Jeudi 26 septembre 2019, mise à jour Jeudi 26 septembre 2019, 15:44
Jacques Chirac est mort. Nous comprenons bien évidemment la douleur, sincère, de ses proches et de sa famille en deuil.
Mais
la profusion des déclarations, communiqués et reportages apologétiques,
qui peignent l’ancien Président de la république en champion de la
lutte contre la pauvreté, de l’amitié entre les peuples et de la défense
des « valeurs de la république », a quant à elle de quoi donner la
nausée.
« Ce n’est pas le moment de faire de la
politique, il faut respecter le temps du deuil », disent-ils toutefois,
comme si cette déferlante pro-Chirac n’était pas elle-même très
politique.
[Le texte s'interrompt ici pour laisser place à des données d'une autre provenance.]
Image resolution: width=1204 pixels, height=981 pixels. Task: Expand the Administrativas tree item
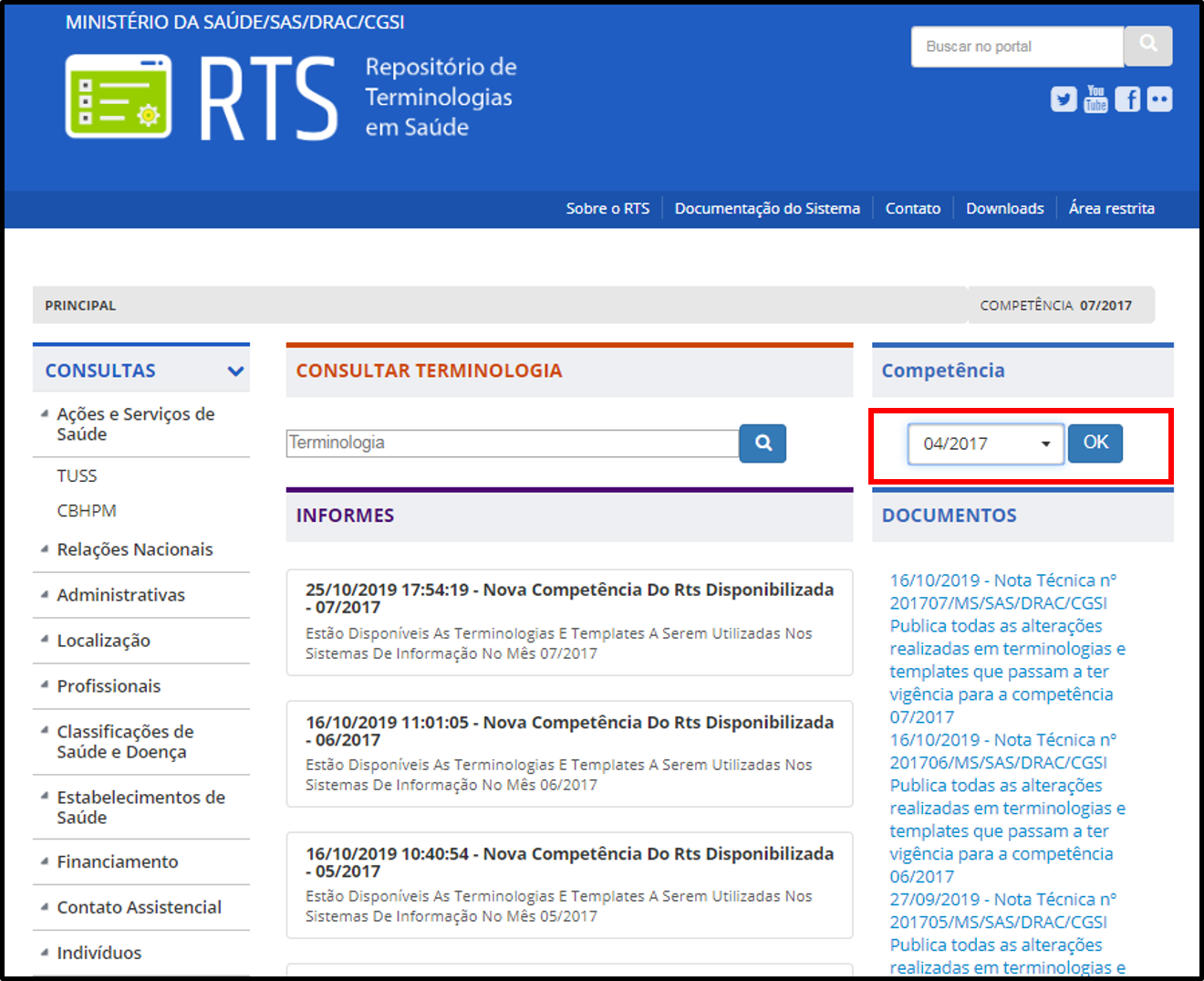[45, 595]
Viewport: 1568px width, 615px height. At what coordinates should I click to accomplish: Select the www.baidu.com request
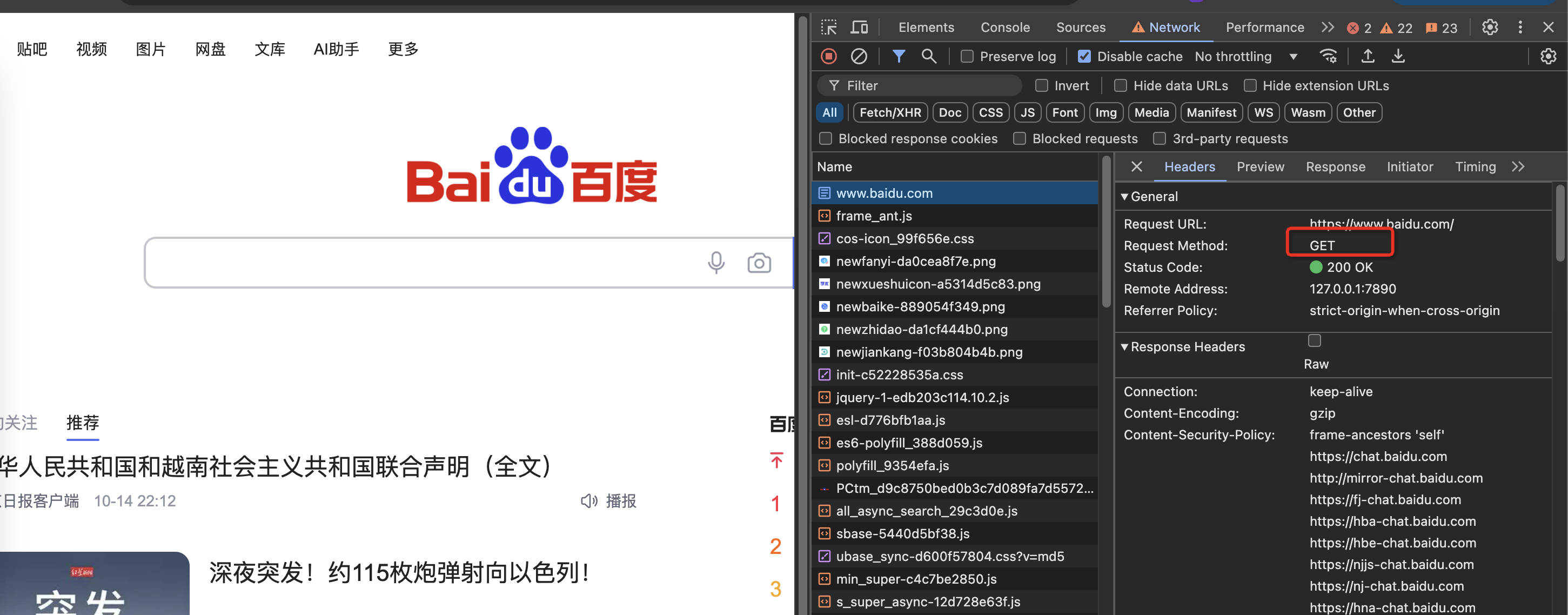tap(884, 193)
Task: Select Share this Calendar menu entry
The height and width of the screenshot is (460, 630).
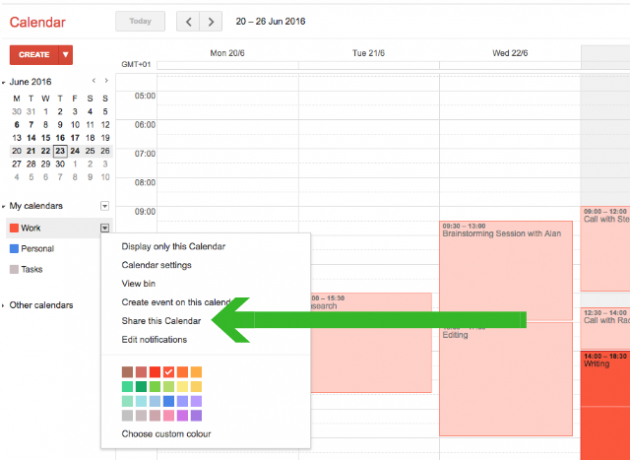Action: click(x=161, y=321)
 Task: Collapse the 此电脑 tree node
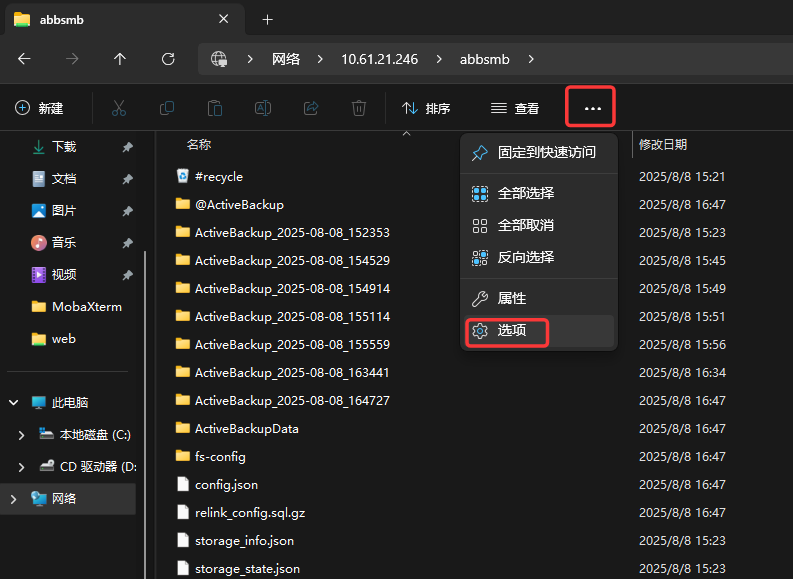(14, 403)
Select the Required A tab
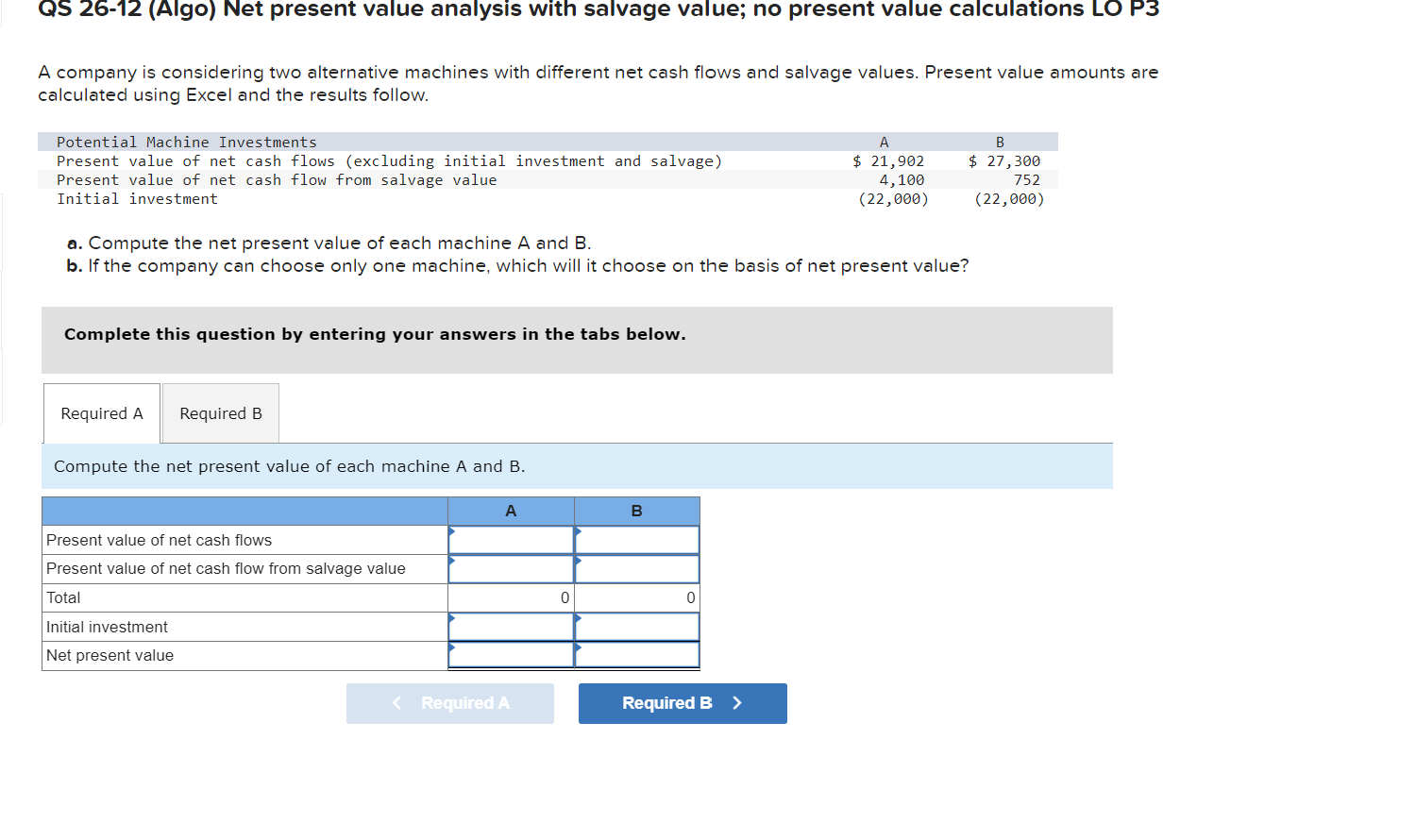The height and width of the screenshot is (840, 1416). pyautogui.click(x=101, y=412)
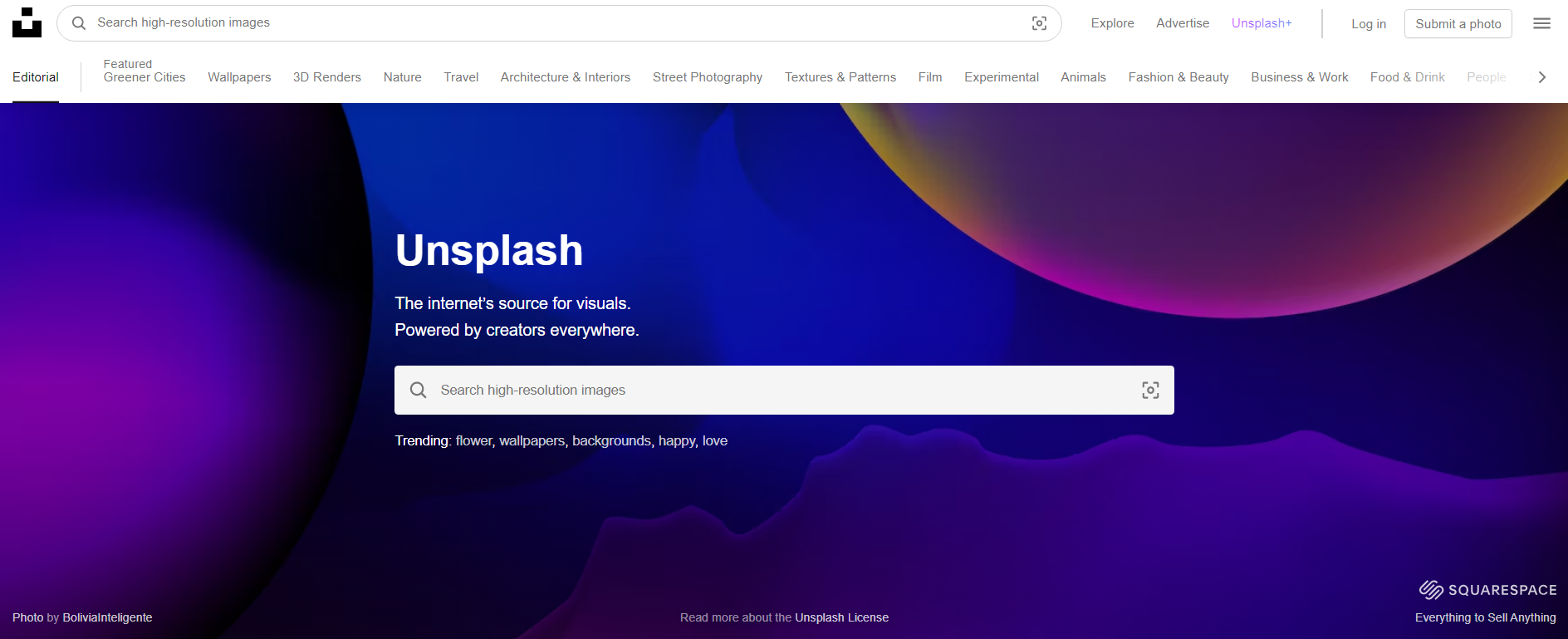
Task: Open visual search from top search bar
Action: click(1039, 23)
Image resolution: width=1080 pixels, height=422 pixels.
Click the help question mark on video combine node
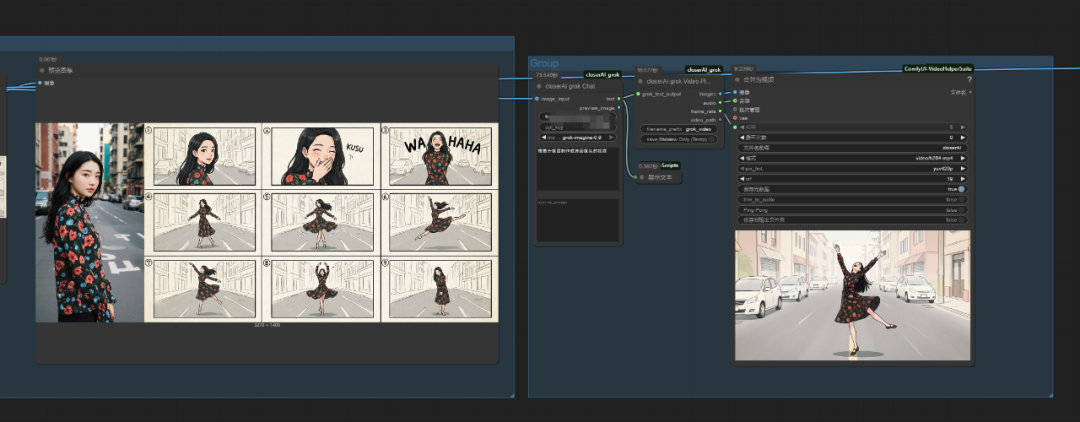(x=968, y=79)
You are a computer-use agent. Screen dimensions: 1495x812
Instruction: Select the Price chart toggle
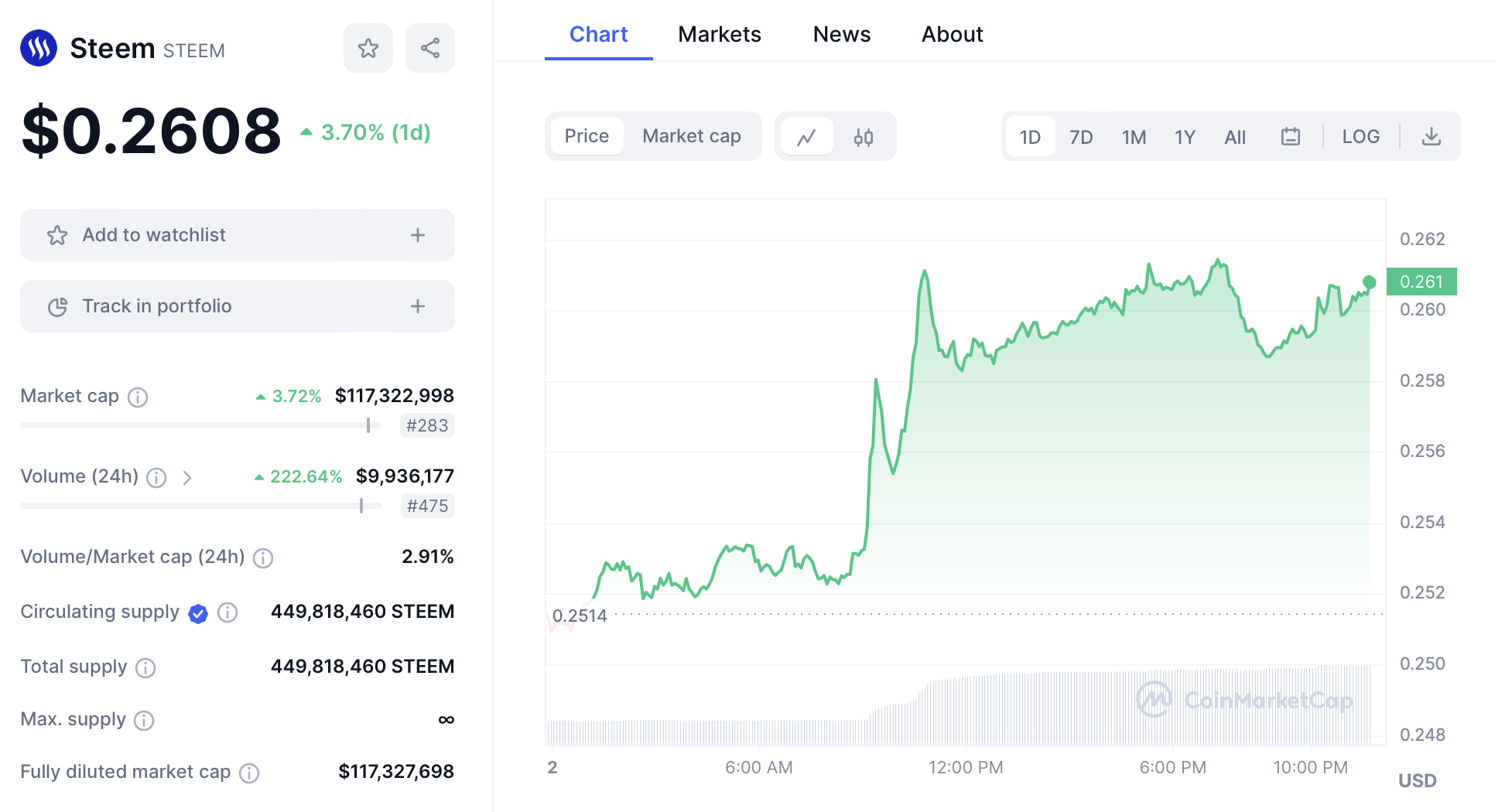[587, 136]
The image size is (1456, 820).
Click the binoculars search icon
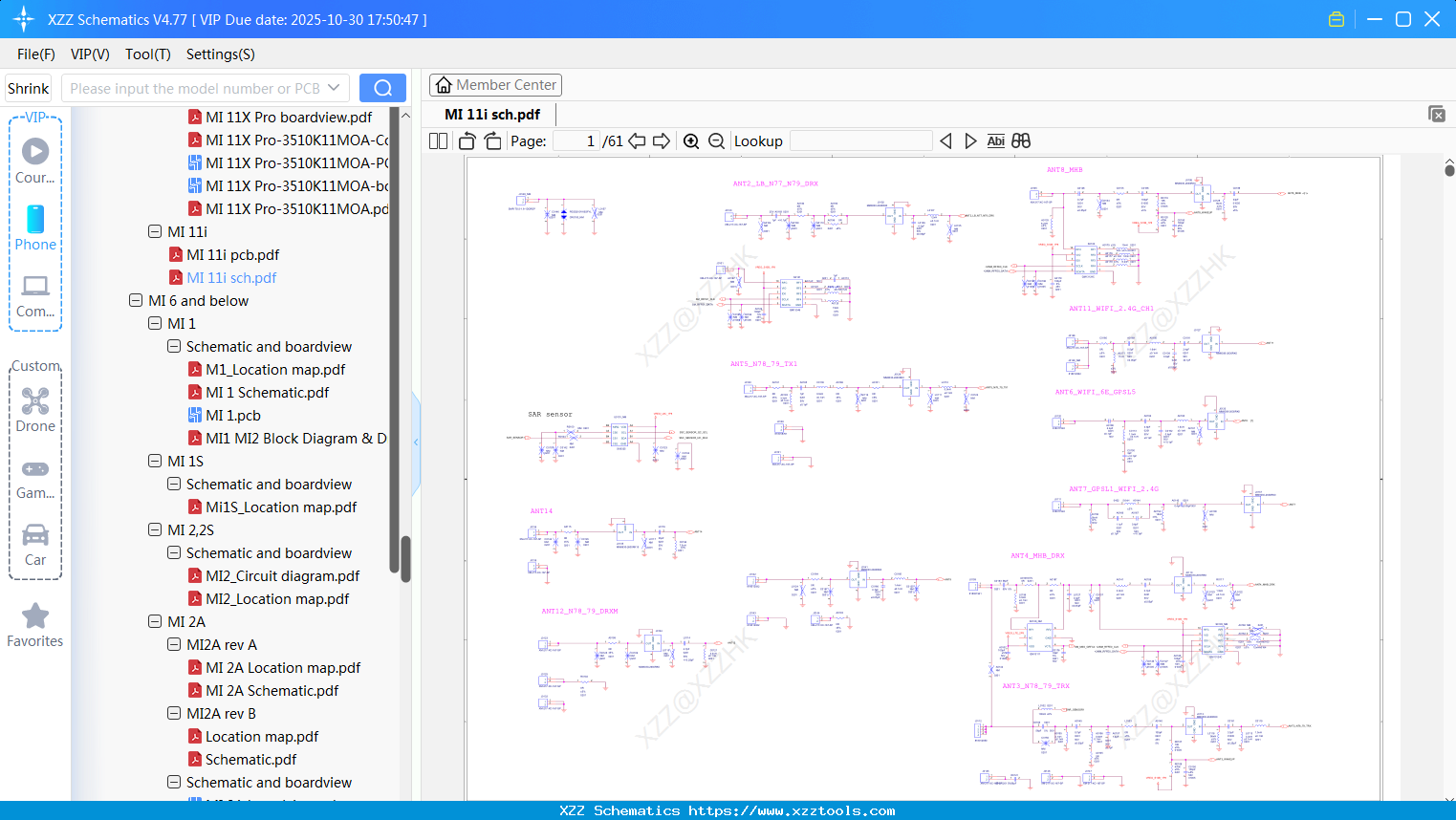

Nous avons cependant compris le message et, en vertu de cette
étrange trêve, nous mettrons de côté notre appréciation de la vie et de
l’œuvre de Jacques Chirac.
Nous n’évoquerons donc pas
les affaires (emplois fictifs, marchés publics, HLM, faux électeurs,
frais de bouche, voyages, etc.), symptomatiques d’une « certaine idée de
la politique ».
Nous ne reviendrons pas non plus sur
la reprise des essais nucléaires en 1995, aberration écologique, fuite
en avant militariste et symbole d’une attitude néocoloniale à l’égard de
la Polynésie.
À ce dernier propos, nous ne parlerons
pas du massacre de la grotte d’Ouvéa, en mai 1988, au cours duquel 19
indépendantistes kanaks furent tués lors d’un sanglant assaut ordonné
par Jacques Chirac, alors Premier ministre.
Ce n’est
pas non plus le moment de se souvenir des déclarations de Chirac, le 19
juin 1991, sur « le bruit et l’odeur » des étrangers, illustration
précoce de la reprise par la droite dite « républicaine » des
thématiques les plus nauséabondes du Front national.
Nous
ne mentionnerons pas davantage la participation active de Jacques
Chirac à l’entretien des réseaux de la Françafrique, illustrée notamment
par ses belles amitiés avec les dictateurs Omar Bongo, Blaise Compaoré
ou Denis Sassou Nguesso.
Nous ne reviendrons pas plus
sur ses politiques favorables aux ultra-riches (privatisations de 65
groupes industriels et financiers et suppression de l’ISF en 1986…) et
destructrices pour les salariéEs (suppression de l’autorisation
administrative de licenciement en 1986, plan Juppé de 1995, réforme des
retraites en 2003…).
Nous ne parlerons pas, enfin, de
ses ministres de l’Intérieur, Charles Pasqua, Jean-Louis Debré, Nicolas
Sarkozy, de leurs politiques répressives et racistes, du sort réservé
aux sans-papiers de Saint-Bernard en 1996 ou de l’assassinat de Malik
Oussekine en 1986.
Bref, Jacques Chirac est mort et
nous ferons preuve, comme tous ceux qui s’expriment en boucle sur les
chaînes d’information et les réseaux sociaux depuis ce midi, de
retenue.
Montreuil, le 26 septembre 2019.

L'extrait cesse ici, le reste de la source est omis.